Centuries of imperial Russian subjugation of the Ukrainian people, the suppression of language, culture, religiosity, and political self-determination have given rise to the projection of hate upon the Russian people as well as a paralysis during moments when these oppressive histories come into public awareness. The period of traumatic history covered in this study is only four years in a long history which began under Peter the Great and the enserfdom of peasants by Catherine the Great in 1783, and culminated with the explosion of the Chernobyl nuclear power plant in 1986 (Subtelny, 2000).

A thorough and well designed analysis of the cultural complex at work in Ukraine is a task which demands a separate study. However, a parallel can be drawn from Denise G. Ramos’ (2004) study of corruption as a symptom of a cultural complex in Brazil. Her study analyzes corruption within a wider context of collective feelings of inferiority, the continued negative influence of the colonial subjugation of the indigenous people of Brazil, and a pervasive distrust in authority figures and the government.
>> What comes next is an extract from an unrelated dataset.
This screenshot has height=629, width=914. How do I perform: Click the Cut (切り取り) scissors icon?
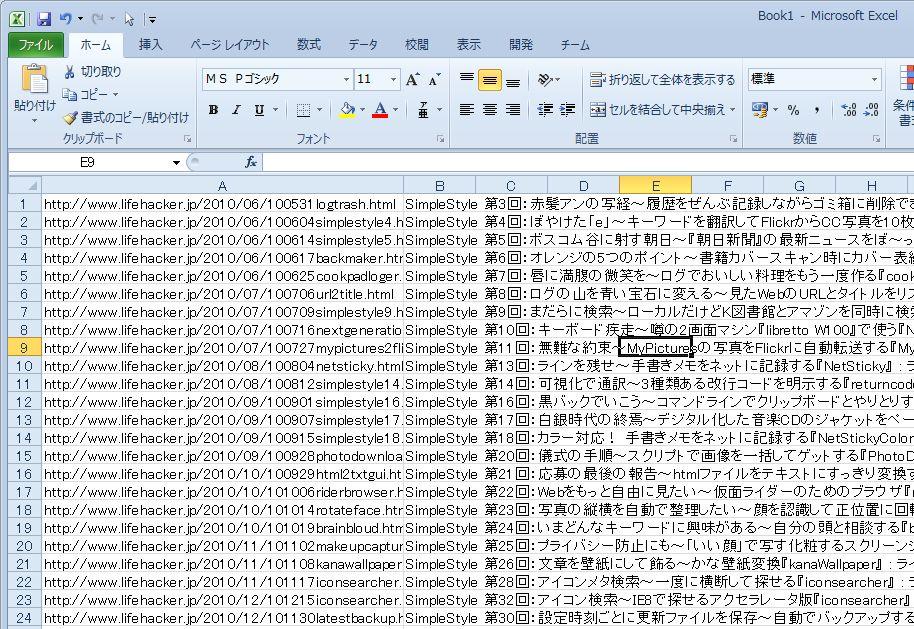point(70,72)
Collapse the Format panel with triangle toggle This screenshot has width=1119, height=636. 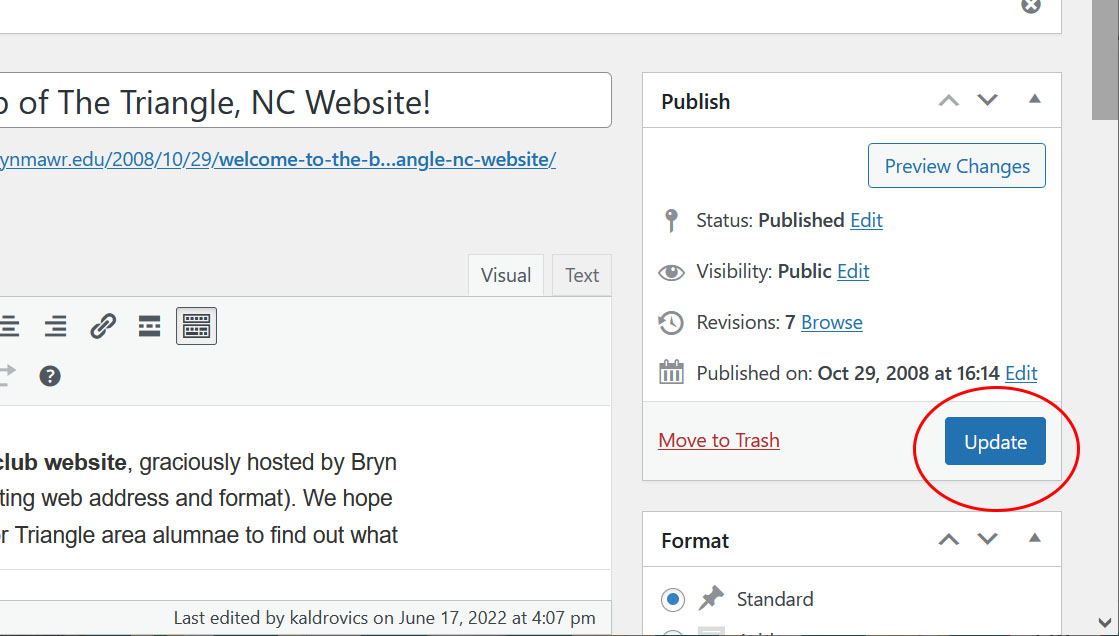(1035, 539)
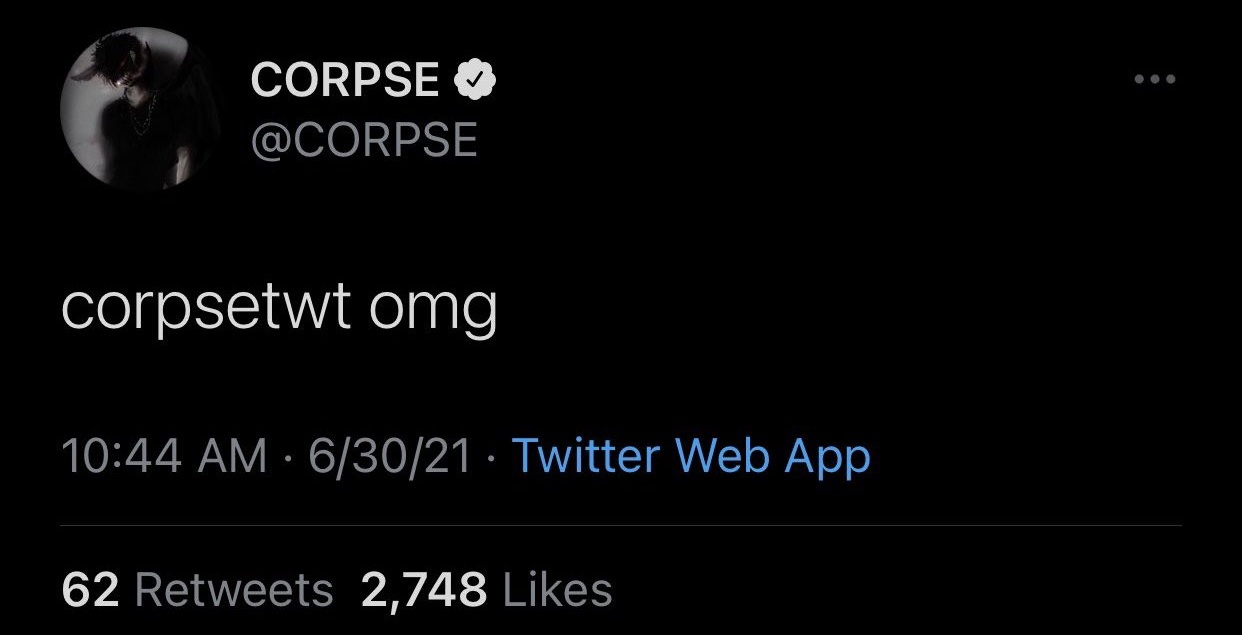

Anecdotal evidence strongly suggests that the same symptoms are present in current day Ukraine. Characterized as a friendly, hospitable, and hard-working society, Ukrainians are so used to corruption and bribes that it is exceedingly difficult to change this mindset. Endless stories are told of paying bribes for children to be admitted to schools, to pass examinations and get diplomas, to get jobs, and to even get medical care and a room in the hospital. A government which is influenced and dominated by oligarchs maintains the mechanisms of bribery and corruption for its own gain. It is not surprising that there exists a general mistrust of authority. This is compounded with very high levels of alcoholism, spousal abuse, and the recent spike in HIV infection and AIDS. In order to fully grasp the precipitants of these symptoms of a Ukrainian cultural complex, a separate research project is warranted. However, one wonders if the symptoms are not the results of generations of serfdom under the Tsar, social degradation by the Soviets, and the repressed and buried memories of collective trauma, such as the Great Famine.

It is only within the last 30 years, that written histories about the famine have begun to circulate beyond the diaspora community, and that serious attempts have been made to recognize it as genocide. The United States is one of a few world countries which have done so. But, what remains exceedingly difficult to accomplish is to bring this matter to the attention of the leadership and the citizens of the Russian Federation.  The recent publications of Naimark’s (2010) book on Stalin as genocidaire, and Snyder’s (2010) book Bloodlands: Europe between Hitler and Stalin will undoubtedly continue to fuel the historical debate on more than just the famine in Ukraine, but on the heroic narrative which the Kremlin wishes to maintain. This will also energize Russia’s own cultural complex.

Conclusion

On November 22, 2008 a Monument and Memorial Complex dedicated to the victims of the Holodomor was dedicated by then President of Ukraine, Viktor Yuschenko.  In his address to the assembled crowds he only acknowledged the millions of victims of the famine, but also stated “with brotherly respect and sympathy we bow our heads before all those who suffered from Stalin’s regime as we did: Russians, Belarusians, Kazakhs, Crimean Tatars, Moldovans, Jews and tens of other nations” (Bandera, 2008).

By framing the national trauma of the famine of his ancestors within the greater context of the crime against humanity orchestrated by Stalin himself, Yuschenko broadened the appeal for other groups to stop denying the traumas which they suffered. Perhaps it is only a matter of time before the frightening popularity of Stalin will give way to the truth and the appropriation of the more accurate title of Torturer.